--- Data for this task ---
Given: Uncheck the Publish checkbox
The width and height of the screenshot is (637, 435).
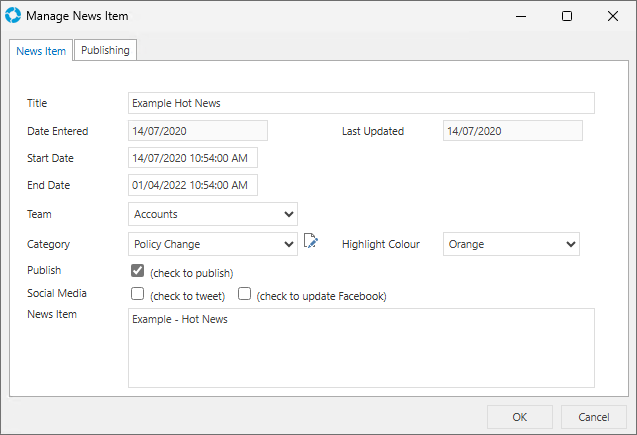Looking at the screenshot, I should click(x=138, y=271).
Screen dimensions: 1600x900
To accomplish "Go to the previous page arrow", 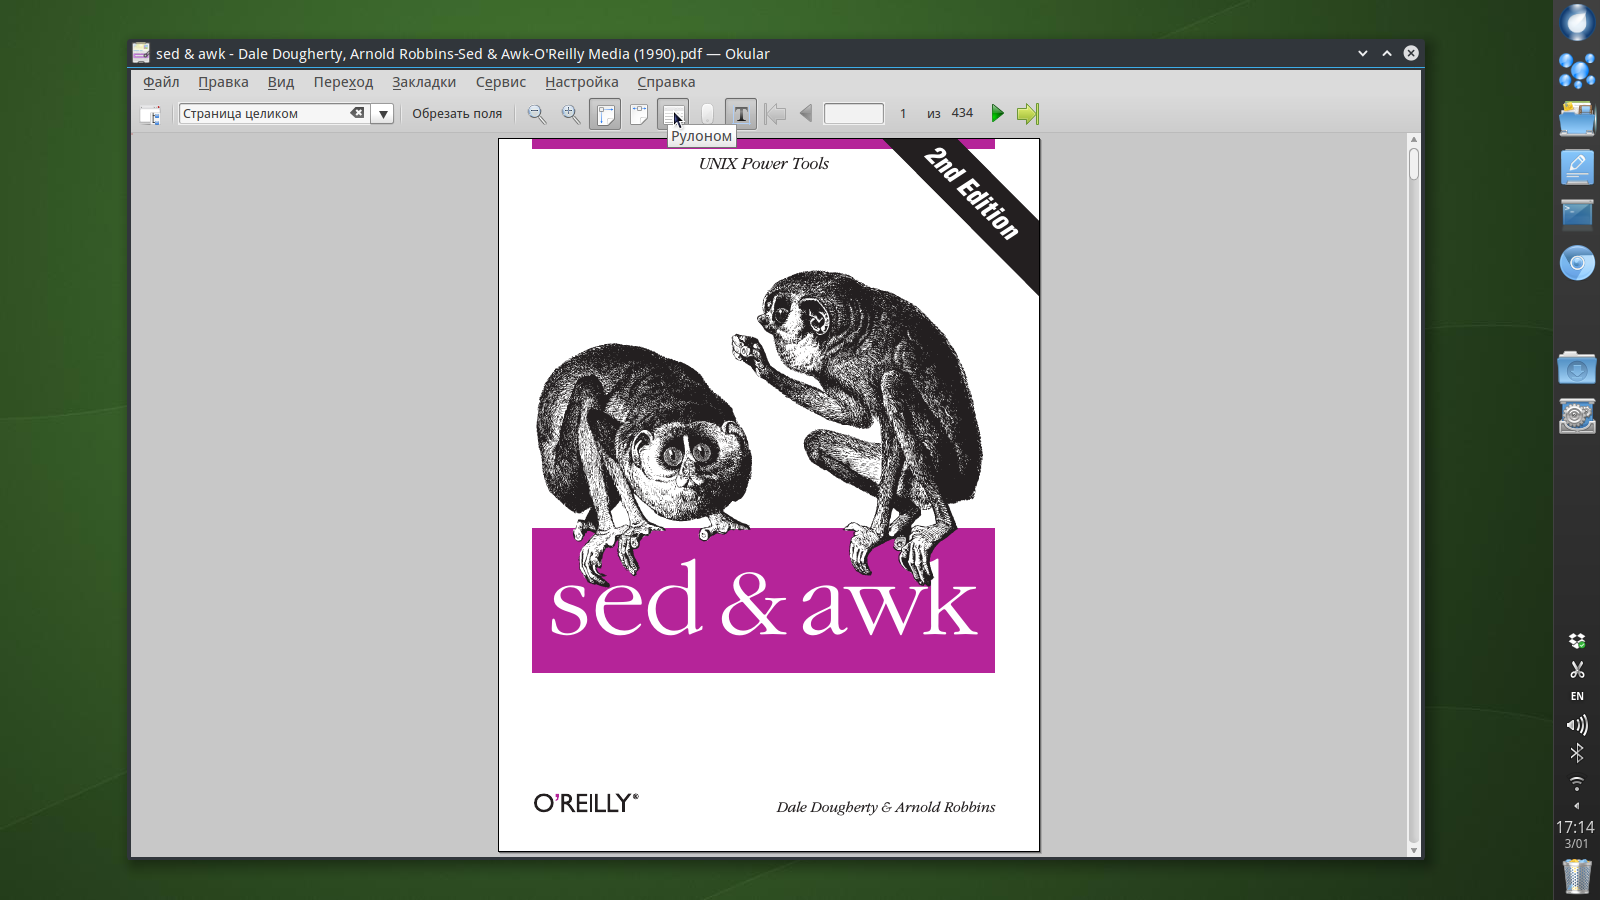I will [806, 114].
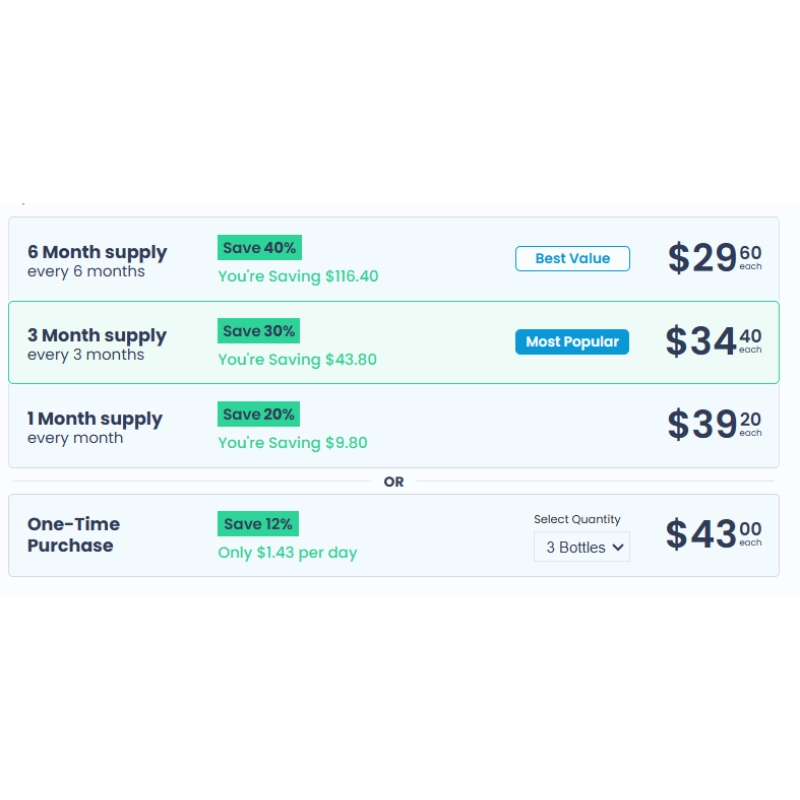Click the Save 40% green tag
800x800 pixels.
[x=259, y=247]

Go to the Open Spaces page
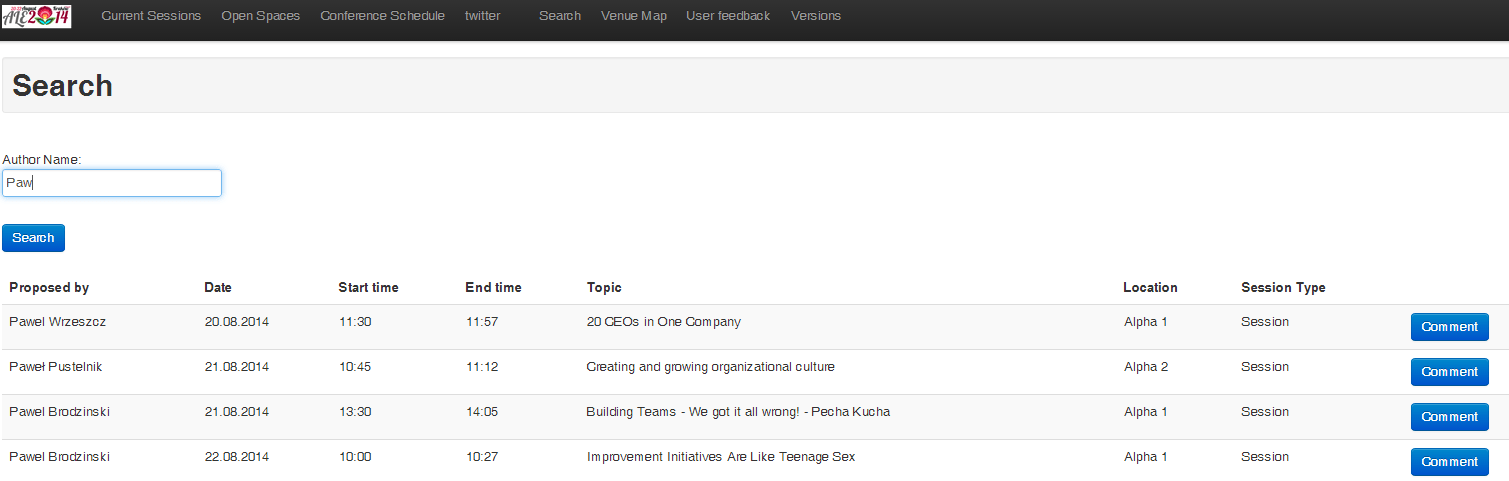click(260, 16)
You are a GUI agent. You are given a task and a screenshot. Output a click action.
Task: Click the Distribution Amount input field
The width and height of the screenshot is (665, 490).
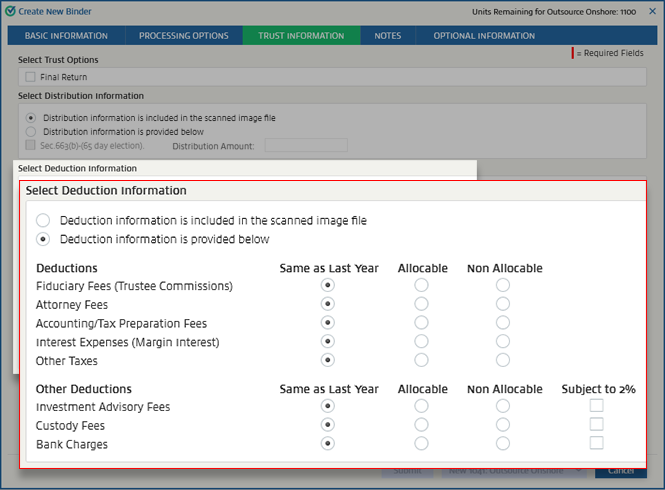pyautogui.click(x=305, y=146)
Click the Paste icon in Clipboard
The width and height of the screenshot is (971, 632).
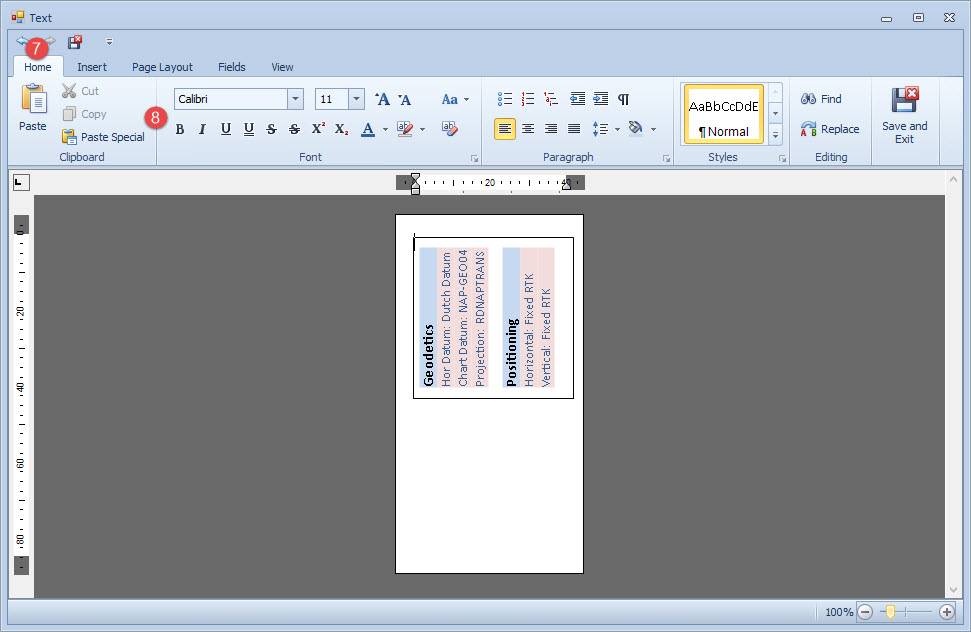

--- Problem details ---
For this exercise, transcribe exactly only the lines from the one containing "Click the Paste icon in Clipboard" through the end of the listing, inclusive, without the pictures.

--- Response box ---
Click the Paste icon in Clipboard
The width and height of the screenshot is (971, 632).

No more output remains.